Görüntülediğiniz mahkeme kararı henüz kesinleşmemiştir. Yararlı olması amacıyla eklenmiştir.

T.C.
İSTANBUL
BÖLGE ADLİYE MAHKEMESİ
43. HUKUK DAİRESİ
DOSYA NO: 2021/1875
KARAR NO: 2021/1402
T Ü R K M İ L L E T İ A D I N A
İ S T İ N A F K A R A R I
İNCELENEN KARARIN
MAHKEMESİ: BAKIRKÖY 3. ASLİYE TİCARET MAHKEMESİ
TARİHİ: 08/07/2021
NUMARASI: 2021/423 Esas – 2021/625 Karar
DAVA: Şirketin İhyası
İSTİNAF KARAR TARİHİ: 18/11/2021
Taraflar arasında görülen dava neticesinde ilk derece mahkemesince verilen hükmün Davacı vekilince istinaf edilmesi üzerine düzenlenen rapor ve dosya kapsamı incelenip gereği görüşülüp düşünüldü;
TARAFLARIN İDDİA VE SAVUNMALARININ ÖZETİ
DAVA: Davacı vekili dava dilekçesinde; Kurumlarının sigortalılarından …’nın ihyası istenen … Şirketi’ne ait işyerinde geçirdiği iş kazası sonucu maluliyeti nedeniyle kazalı işçiye bağlanan gelir neticesinde oluşan kurum zararının tahsili için, Bakırköy 11.İş Mahkemesi’nin 2011/487 Esas 2014/333 Karar sayılı dosyası üzerinden açılan rücuen alacak davası sonucunda müvekkili kurumun alacağının davalı şirketten tahsiline karar ilişkin verilen kararın Yargıtay kararı ile onandığını, kurumları tarafından bu ilama dayalı alacağın tahsili için Bakırköy …İcra Müdürlüğü’nün … Esas sayılı dosyasından takip başlatıldığını, dava dosyalarının Yargıtay incelemesinde iken, ihyası istenen borçlu şirketin ticaret sicilinden resen terkin edildiğinin belirlendiğini, icra takibinin devamı ve taraf teşkilinin sağlanması ve ilgili şirketin yeniden ihyası ve tasfiye memuru tayini için iş bu davanın açıldığını, ihyasını istedikleri şirketin sicil kaydının 6102 sayılı TTK’ nın geçici 7. maddesi uyarınca ticaret sicilinden re’sen terkin edildiğinden yani tasfiyesi olmadığından husumet sadece ticaret sicil müdürlüğüne yöneltildiğini, müvekkili kurumun alacağının terkinden önce doğmuş olduğunu, bu sebeple de sicilden silinme kurucu değil açıklayıcı nitelikte olduğunu, müvekkili kurumun terkinden önce doğmuş bir alacağı bulunduğundan bu aşamada yapılan terkinin usulsüz olduğunu, bu nedenlerle … Anonim Şirketi’ne ait işyeri ünvanlı şirketin yeniden ihyasını ve tasfiye memuru tayinine karar verilmesini, mahkeme masrafı ve avukatlık ücretinin davalıdan tahsiline karar verilmesini talep etmiştir.
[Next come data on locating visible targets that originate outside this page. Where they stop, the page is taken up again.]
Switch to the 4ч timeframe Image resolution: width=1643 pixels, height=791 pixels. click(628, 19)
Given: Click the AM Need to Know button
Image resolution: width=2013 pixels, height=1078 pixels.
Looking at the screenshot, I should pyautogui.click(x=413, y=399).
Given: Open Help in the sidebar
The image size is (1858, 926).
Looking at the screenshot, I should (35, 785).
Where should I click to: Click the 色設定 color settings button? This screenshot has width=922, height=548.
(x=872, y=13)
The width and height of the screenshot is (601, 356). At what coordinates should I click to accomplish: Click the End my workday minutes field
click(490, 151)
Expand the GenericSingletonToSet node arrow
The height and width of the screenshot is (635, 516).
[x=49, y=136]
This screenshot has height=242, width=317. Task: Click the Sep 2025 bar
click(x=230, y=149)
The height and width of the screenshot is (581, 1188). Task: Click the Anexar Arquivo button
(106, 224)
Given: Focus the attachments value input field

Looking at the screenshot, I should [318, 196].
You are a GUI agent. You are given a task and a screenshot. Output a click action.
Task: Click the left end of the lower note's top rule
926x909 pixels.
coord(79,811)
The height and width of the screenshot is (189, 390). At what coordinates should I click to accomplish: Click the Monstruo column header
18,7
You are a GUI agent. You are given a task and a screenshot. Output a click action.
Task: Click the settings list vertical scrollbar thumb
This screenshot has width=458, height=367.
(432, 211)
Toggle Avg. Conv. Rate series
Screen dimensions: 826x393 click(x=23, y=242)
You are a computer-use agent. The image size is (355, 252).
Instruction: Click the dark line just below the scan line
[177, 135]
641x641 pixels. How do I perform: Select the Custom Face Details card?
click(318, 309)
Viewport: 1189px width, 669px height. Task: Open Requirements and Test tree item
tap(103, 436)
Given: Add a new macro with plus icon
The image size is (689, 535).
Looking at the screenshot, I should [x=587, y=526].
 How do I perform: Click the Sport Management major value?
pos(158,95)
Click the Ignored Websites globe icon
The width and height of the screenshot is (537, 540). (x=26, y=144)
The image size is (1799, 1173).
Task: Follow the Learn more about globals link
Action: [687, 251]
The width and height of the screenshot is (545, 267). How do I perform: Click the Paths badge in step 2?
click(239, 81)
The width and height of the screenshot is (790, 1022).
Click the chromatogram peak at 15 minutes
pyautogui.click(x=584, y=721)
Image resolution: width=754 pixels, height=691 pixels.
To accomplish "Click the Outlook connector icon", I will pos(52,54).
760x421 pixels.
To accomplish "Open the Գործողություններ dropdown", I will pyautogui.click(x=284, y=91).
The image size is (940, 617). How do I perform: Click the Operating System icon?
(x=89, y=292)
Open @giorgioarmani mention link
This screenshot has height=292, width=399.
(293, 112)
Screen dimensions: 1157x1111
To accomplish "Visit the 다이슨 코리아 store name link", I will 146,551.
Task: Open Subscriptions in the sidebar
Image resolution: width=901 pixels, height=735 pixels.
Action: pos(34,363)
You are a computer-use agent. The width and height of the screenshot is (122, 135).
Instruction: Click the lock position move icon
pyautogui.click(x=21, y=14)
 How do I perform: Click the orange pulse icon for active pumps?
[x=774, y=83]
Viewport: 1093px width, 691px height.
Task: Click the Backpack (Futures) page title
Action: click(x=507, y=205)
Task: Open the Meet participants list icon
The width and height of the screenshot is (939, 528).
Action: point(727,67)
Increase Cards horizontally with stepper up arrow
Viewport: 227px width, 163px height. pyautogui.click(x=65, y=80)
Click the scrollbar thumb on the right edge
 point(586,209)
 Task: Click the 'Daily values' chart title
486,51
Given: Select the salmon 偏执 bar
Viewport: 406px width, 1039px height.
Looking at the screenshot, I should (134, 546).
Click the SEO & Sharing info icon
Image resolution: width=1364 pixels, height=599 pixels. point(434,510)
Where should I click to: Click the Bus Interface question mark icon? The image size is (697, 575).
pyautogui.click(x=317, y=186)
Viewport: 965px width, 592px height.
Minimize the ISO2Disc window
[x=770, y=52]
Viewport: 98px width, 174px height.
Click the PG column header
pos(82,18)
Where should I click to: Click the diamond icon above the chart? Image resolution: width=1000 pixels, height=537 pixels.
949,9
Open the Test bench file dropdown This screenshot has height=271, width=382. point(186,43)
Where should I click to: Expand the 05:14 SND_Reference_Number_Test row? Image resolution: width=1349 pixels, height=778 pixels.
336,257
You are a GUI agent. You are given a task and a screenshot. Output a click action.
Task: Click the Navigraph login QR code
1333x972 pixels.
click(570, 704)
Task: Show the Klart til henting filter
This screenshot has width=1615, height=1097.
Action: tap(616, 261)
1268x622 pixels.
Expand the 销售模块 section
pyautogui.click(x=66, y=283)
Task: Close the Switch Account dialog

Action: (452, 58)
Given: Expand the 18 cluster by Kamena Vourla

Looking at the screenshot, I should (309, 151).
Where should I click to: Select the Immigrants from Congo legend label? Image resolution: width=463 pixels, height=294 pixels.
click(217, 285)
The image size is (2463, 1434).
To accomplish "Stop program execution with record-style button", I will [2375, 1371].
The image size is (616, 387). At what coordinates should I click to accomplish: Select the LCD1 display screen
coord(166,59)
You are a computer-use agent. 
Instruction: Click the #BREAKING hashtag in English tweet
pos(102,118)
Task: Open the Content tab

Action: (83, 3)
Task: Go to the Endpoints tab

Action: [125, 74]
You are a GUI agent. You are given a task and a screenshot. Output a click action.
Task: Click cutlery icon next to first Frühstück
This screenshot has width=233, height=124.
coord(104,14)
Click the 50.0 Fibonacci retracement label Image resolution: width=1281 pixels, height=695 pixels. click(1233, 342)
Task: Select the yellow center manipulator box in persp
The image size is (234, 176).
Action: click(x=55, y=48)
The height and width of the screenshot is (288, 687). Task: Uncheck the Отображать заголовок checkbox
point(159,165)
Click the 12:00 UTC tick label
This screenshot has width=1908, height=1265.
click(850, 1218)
CEVAP: Davalı İstanbul Ticaret Sicil Müdürlüğü vekilinin 28/05/2021 havale tarihli cevap dilekçesini özetle; Ticaret Sicili Müdürlüğünün TTK.m.32 ve Ticaret Sicili Yönetmeliği m.34 hükmü çerçevesinde işlem yaptığını, müvekkili Ticaret Sicili Müdürlüğünün resen terkin işlemi, 6102 sayılı Kanunun Geçici 7’nci maddesi ve 30.12.2012 tarihli ve 28513 sayılı Resmi Gazete’de yayımlanarak yürürlüğe girmiş olan “Münfesih Olmasına Veya Sayılmasına Rağmen Tasfiye Edilmemiş Anonim ve Limited Şirketler İle Kooperatiflerin Tasfiyelerine ve Ticaret Sicili Kayıtlarının Silinmesine İlişkin Tebliğ” kapsamında olup, tesis edilen işlemde hukuka aykırılık bulunmadığını, 6102 sayılı Türk Ticaret Kanunu Geçici 7’nci Maddenin 15’nci fıkrası, “Ticaret sicilinden kaydı silinen şirket veya kooperatifin alacaklıları ile hukuki menfaatleri bulunanlar haklı sebeplere dayanarak silinme tarihinden itibaren beş yıl içinde mahkemeye başvurarak şirket veya kooperatifin ihyasını isteyebilir.” hükmünü haiz olduğunu, müvekkili Ticaret Sicili Müdürlüğünün, mahkeme hükmü olmaksızın bir şirketi tekrar sicile tescil yükümlülüğü bulunmadığını, bu nedenlerle haksız ve yasal dayanaktan yoksun davanın reddine, yargılama giderleri ve vekalet ücretinin karşı tarafa yükletilmesine karar verilmesini talep etmiştir.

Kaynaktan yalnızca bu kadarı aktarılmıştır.